- **EXERCISE PASSAGE**:
**********

Monday, January 11, 2010

Let It Go in One Year and Out the Other!
By Pamela Blattner

“…but one thing I do: forgetting what lies behind and reaching forward to what lies ahead, I press on toward the goal for the prize of the upward call of God in Christ Jesus.”
Philippians 3:13b-14 (NASB)

Recently, I was thinking about the past year of my life. I had quit my job and most of my ministries, choosing to dedicate my time to caring for my ailing mother and opening up our home to my daughter, her husband and newborn granddaughter. My mom began to need care that I couldn’t keep up with. The Caring Bridge at the hospital helped us with the decisions we had to make for my mom’s and my best interests. The months that followed were excruciating. The day I walked out the dementia facility after seeing to it that my mother was peaceful and well taken care of was one of the hardest times of my life. I fell into a sobbing heap in the car. I felt that she would never forgive me. As I reached for a napkin lying on the seat, I heard the accuser shout, “You claim to love your mom, and you put her in a dementia care unit? I thought you loved your mom so much that you said you’d never put her in a cold and lonely place like that. She deserves better than that.”

Time has passed; mom and her friend, Bernie, who is in his nineties, love each other. It’s a quiet and dignified love. Her caregivers love her, too, and kiss her forehead each night like I used to. I hear her evening shift caregiver loudly say, “Goodnight honey, I love you” after she takes her hearing aids out, and then I proceed to finish “tucking her in” by phone around 8:30 p.m. each night.

Several online commentators quote Henry Beecher, a well-known 19th Century preacher, as saying: “We have passed through one more year. One more long stage in the journey of life, with its ascents and descents and dust and mud and rocks and thorns and burdens that wear the shoulders, is done. The old year is dead. Roll it away. Let it go. God, in His providence, has brought us out of it…its good remains...” (1)

If a hurtful or difficult memory from 2009 comes up, “issumagijoujungnainermik”! I’ve read that in the Eskimo language, it means “Not-being-able-to-think-about-it-anymore,” “to forgive.” It’s all in God’s hands. Rather than replay the pain you experienced, replay God’s mercy, His grace and His love. Let’s press forward to do exciting and new things for the Lord!

GOING DEEPER:
1. What do you need to issumagijoujungnainermik as you leave 2009 behind?
2. In what specific ways will you “press on” toward Jesus in 2010?

FURTHER READING:
1 Peter 5:7; Psalm 136:1, 139:17

(1) for example: www.preceptaustin.org/philippians_312-16.htm

Pam and her husband Richard have two adult children and two grandchildren. She serves Oakwood through its Family Care Ministries.

**********

Records contained in a dataset:
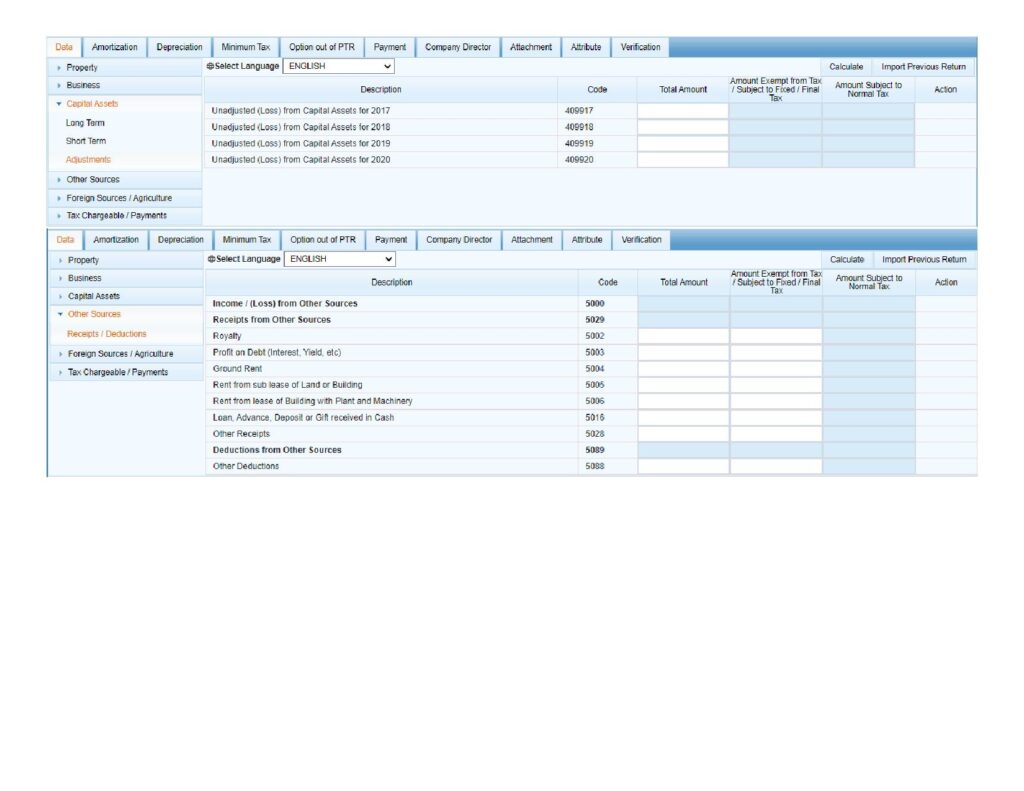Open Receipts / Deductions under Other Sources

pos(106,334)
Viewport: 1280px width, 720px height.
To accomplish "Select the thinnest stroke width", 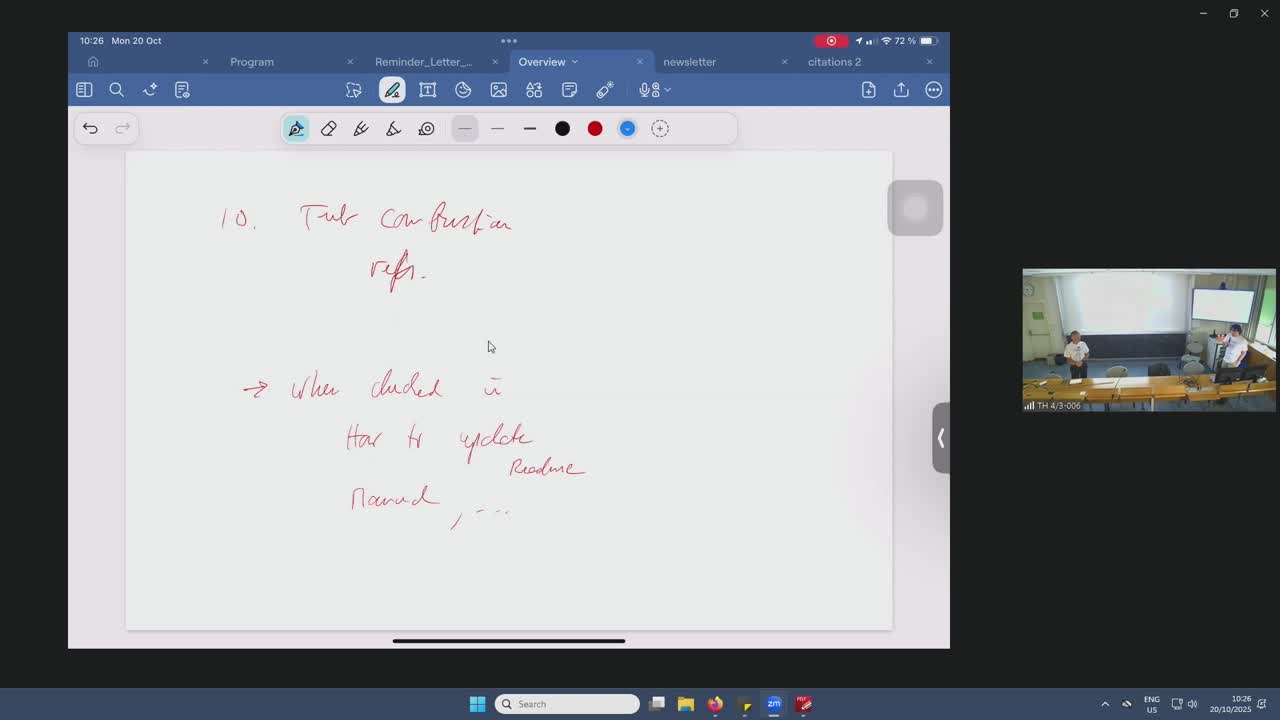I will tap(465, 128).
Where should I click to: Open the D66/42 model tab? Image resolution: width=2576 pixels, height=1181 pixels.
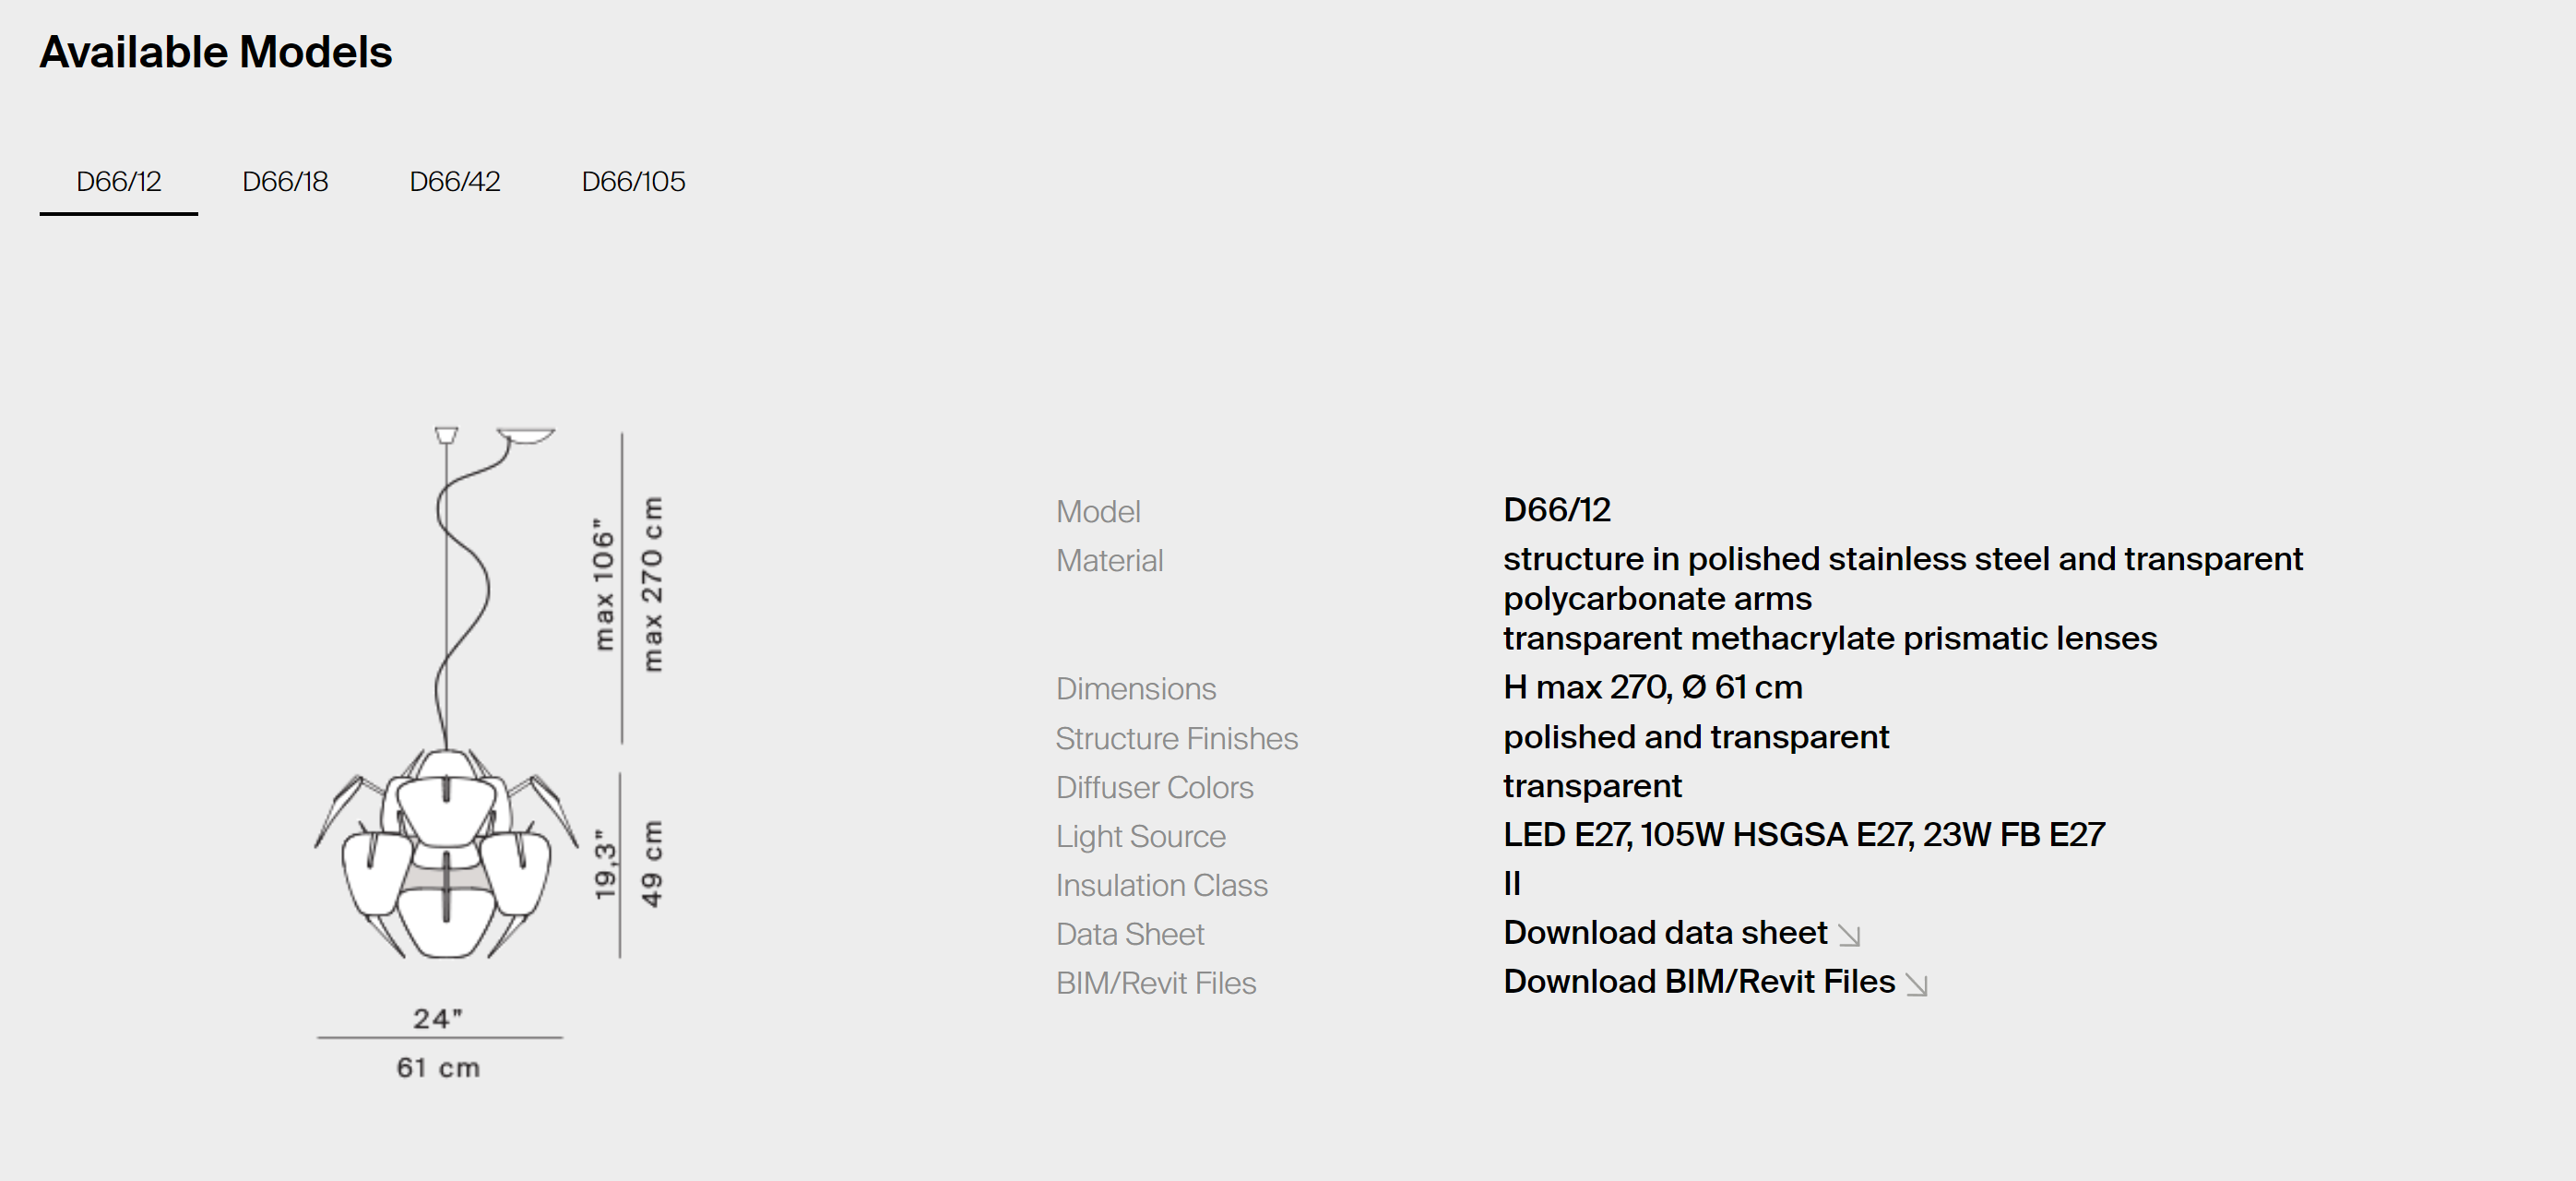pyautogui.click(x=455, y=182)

**********

- **TO DO**:
1: Quote the devotional word for word, beginning at the words "If a hurtful" and stopping after the words "for the Lord!".
2: Answer these questions using the devotional:
(a) What is the name of the mother's friend, and what age range is he said to be in?
(b) Around what time each night does the author finish "tucking her in" by phone?
(c) Which Bible translation is named for the verse quoted at the opening?
3: List every Bible passage the devotional cites.

- **TASK-BY-TASK ANSWERS**:
1:
If a hurtful or difficult memory from 2009 comes up, “issumagijoujungnainermik”! I’ve read that in the Eskimo language, it means “Not-being-able-to-think-about-it-anymore,” “to forgive.” It’s all in God’s hands. Rather than replay the pain you experienced, replay God’s mercy, His grace and His love. Let’s press forward to do exciting and new things for the Lord!

2:
(a) Bernie, who is in his nineties.
(b) Around 8:30 p.m.
(c) NASB.

3:
Philippians 3:13b-14
1 Peter 5:7
Psalm 136:1
Psalm 139:17